On 06/02/12 16:00, Robert Segall wrote:
On Sat, 2012-02-04 at 12:20 -0500, Dave Steinberg wrote:
I had requested some ability to select load balancing policy apart from
priorities, specifically I was hoping for a 'least-connections' policy.
Several remarks here:
- Pound never used round-robin. It still does not.
- Connection counting is not a very useful metric. The same back-end may
be used in several contexts (perhaps even with different addresses or
ports), so the number of connections is not very informative.
- you may want to look at the DynScale code - it probably does some of
what you need.
Clustering via multiple includes of the same file is clever. I'd
suggest a note in the man page about that, since I think it's a common
thing.
Re: include_dir - if you sort the files alphabetically, then order is
defined.
...and at a later date you add one file by accident to that directory
and nothing works any longer. Besides, think of the next sysadmin, who
will need to work with your installation.

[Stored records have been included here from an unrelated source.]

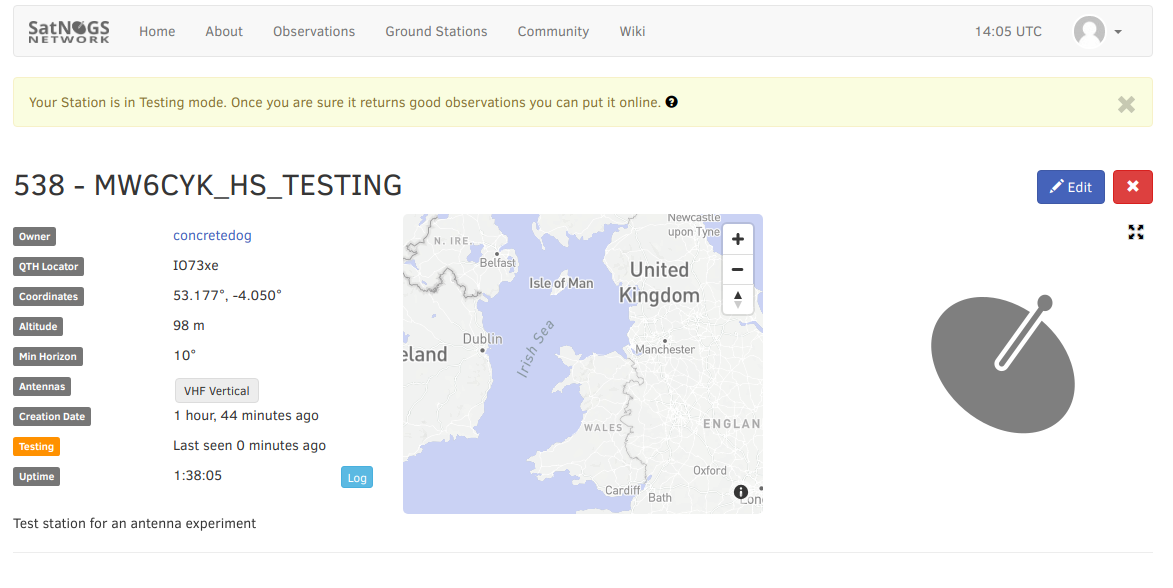The height and width of the screenshot is (588, 1173).
Task: Open the Wiki link in navbar
Action: click(632, 31)
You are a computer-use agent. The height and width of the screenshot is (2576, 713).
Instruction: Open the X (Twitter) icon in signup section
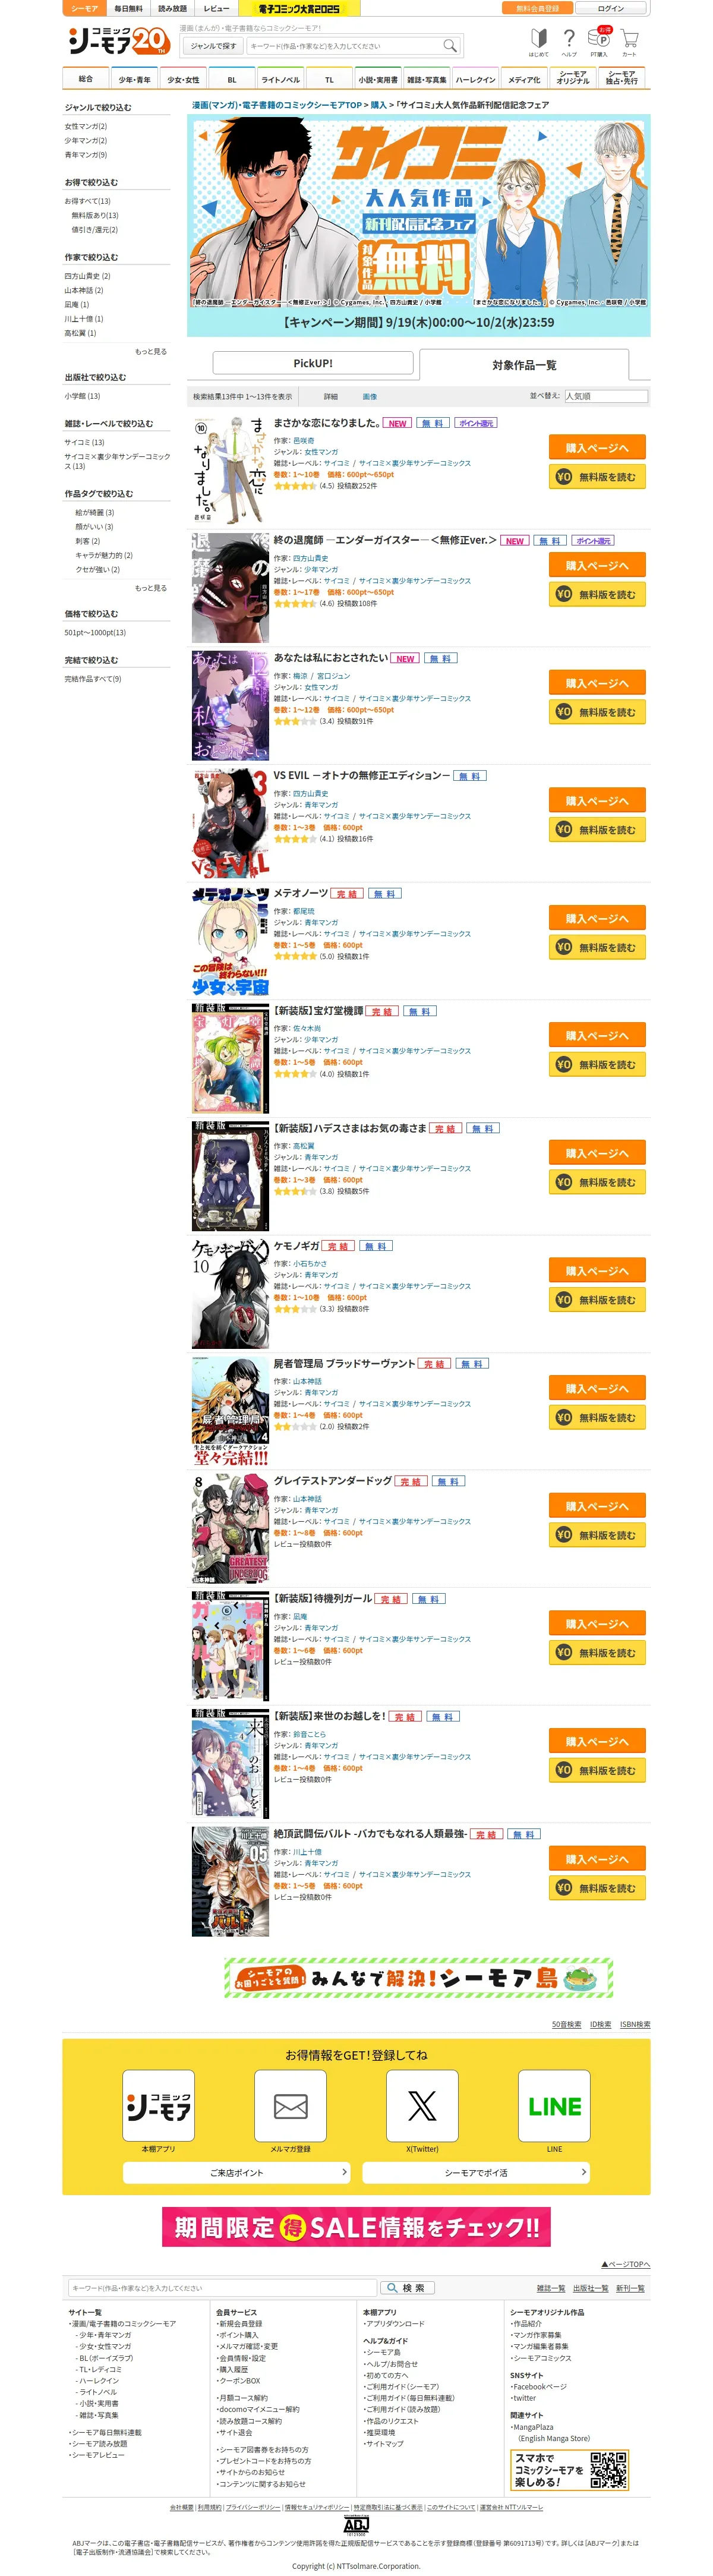pyautogui.click(x=422, y=2105)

I'd say that if they add a file and break it - then surely it's their
fault??
Most systems with an IncludeDir will work on an numerical/alphebetised
list.. this is why you see things like the following:-
mez@supine % ls -1 /etc/apt/apt.conf.d
00trustcdrom
01autoremove
01proxy
10periodic
15update-stamp
20archive
20changelog
20dbus
50unattended-upgrades
70debconf
99update-notifier
If someone adds in a file that breaks the system - it's their fault!
With regards to the next sysadmin thing - I know I personally would,
rather have things seperated out into manageable chunks, rather than
have one MASSIVE configuration file. (think what would happen if you put
all your apache config into a single file...)
I would also question the use case for it: do you really need hundreds
of files included? If it is just a handful it is not so difficult to
include them explicitly.
Same could be said for apache. It allows us to 1) develop a similar
system like a2ensite a2enmod et al, and 2) means if we want to add, say,
a new listener, we only have to add a file, not edit multiple files.
Therefore, reducing the possibility that we break something. (typoing
the filename for example)
As, in theory, we should have already tested the new file on a dev
environment - then putting it up to live is as simple as adding a new
file - rather than potentially editing in a typo into the main config to
include the new file.
Yes, I know dev environment/RCS negates that, but seriously - how many
sysadmins do you know who actually use RCS properly for their configs?
I currently have 12 listeners, each with at least 3 services, some with
up to 20 - most of these have at least 2 backends, and we generally add
a new site every 3 months or so... my singular config files is already
becoming unwieldy and unmanageable... and on at least 3 occasions I've
edited the wrong bit because the file is such a hassle to maintain as it is.